Che tipo di mal di testa soffre chi lavora in ufficio?

«Verosimilmente di una cefalea di tipo tensivo, sia per lo stress sia per la postura imposta dal computer o dall’uso del cellulare che richiede una posizione del capo flessa: tutto ciò provoca contratture alla muscolatura cervicale nonché tensioni muscolari capaci di causare una cefalea tensiva che può essere localizzata nella zona nucale o come un cerchio in modo bilaterale a livello del capo».

Agire sull’alimentazione può risolvere i problemi di emicrania? Esistono cibi “pericolosi”?

«L’alimentazione e gli stili di vita sono cruciali. Molti casi di emicrania si risolvono o migliorano togliendo per uno o due mesi alcuni cibi che sono proibiti. Attraverso la compilazione di un diario, il paziente può capire quali sono i cibi in grado di causare crisi emicraniche. Quali? Le principali categorie possono essere: latte e latticini, in particolare i formaggi stagionati; cioccolato, vino, bianco in particolare, birra e alcolici; dado con glutammato, il cibo da ristorante cinese, insaccati coi conservanti».

Quanto è importante fare colazione? Digiunare è davvero scorretto?

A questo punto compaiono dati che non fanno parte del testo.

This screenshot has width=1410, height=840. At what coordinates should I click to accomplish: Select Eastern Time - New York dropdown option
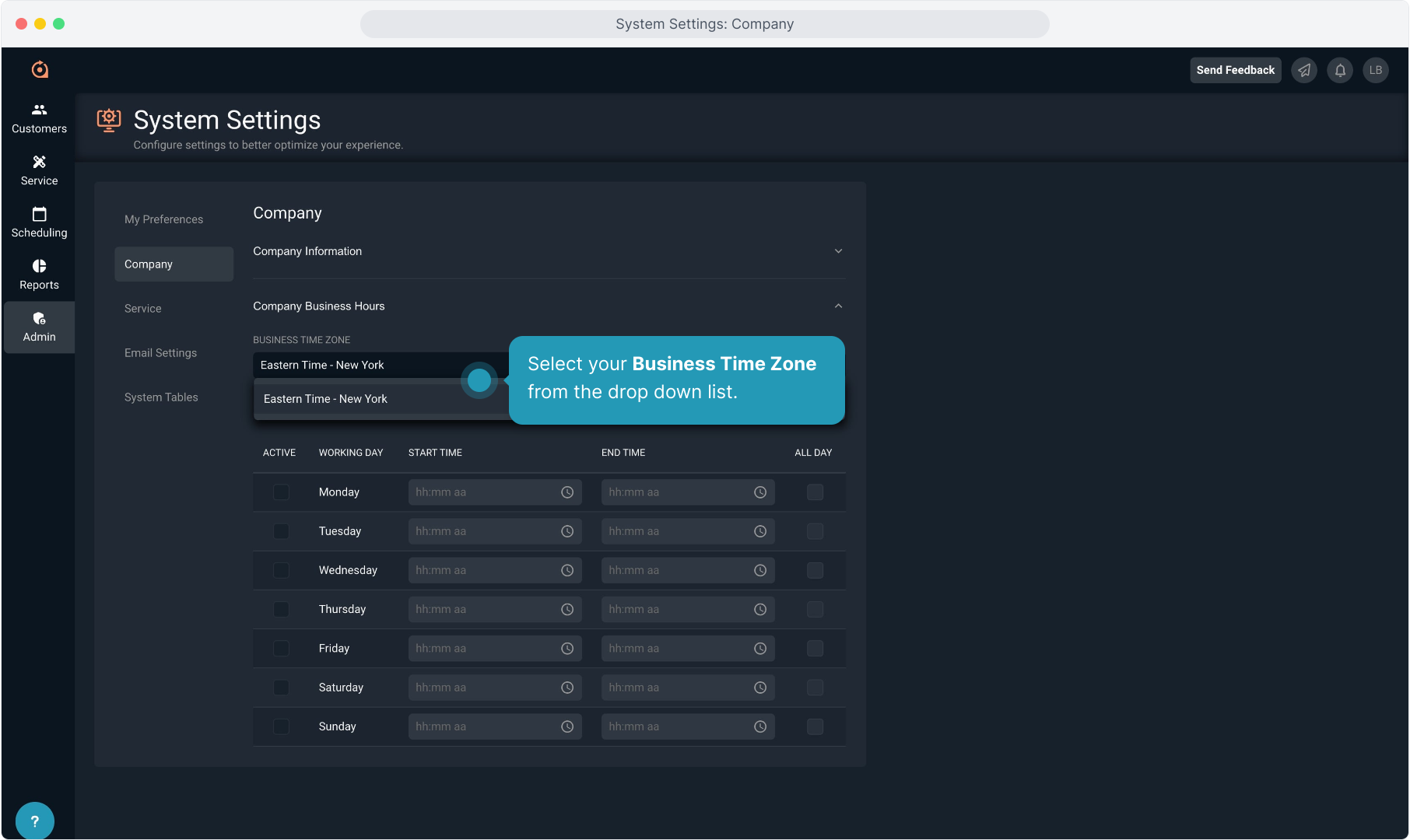(326, 399)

«La colazione non deve mai essere saltata. Si dice: “colazione da re, pranzo da borghese e cena da povero” e deve essere così. Occorrerebbe una colazione abbondante come si usa nei paesi nordici, magari anche con un contenuto proteico, tipo un uovo, e non solo la nostra colazione zuccherata. Evitare invece il digiuno nella giornata, anche quando fretta e impegni paiono imporlo: l’ipoglicemia è una delle cause scatenanti delle crisi emicraniche, uno spuntino a metà mattina o metà pomeriggio è davvero utile».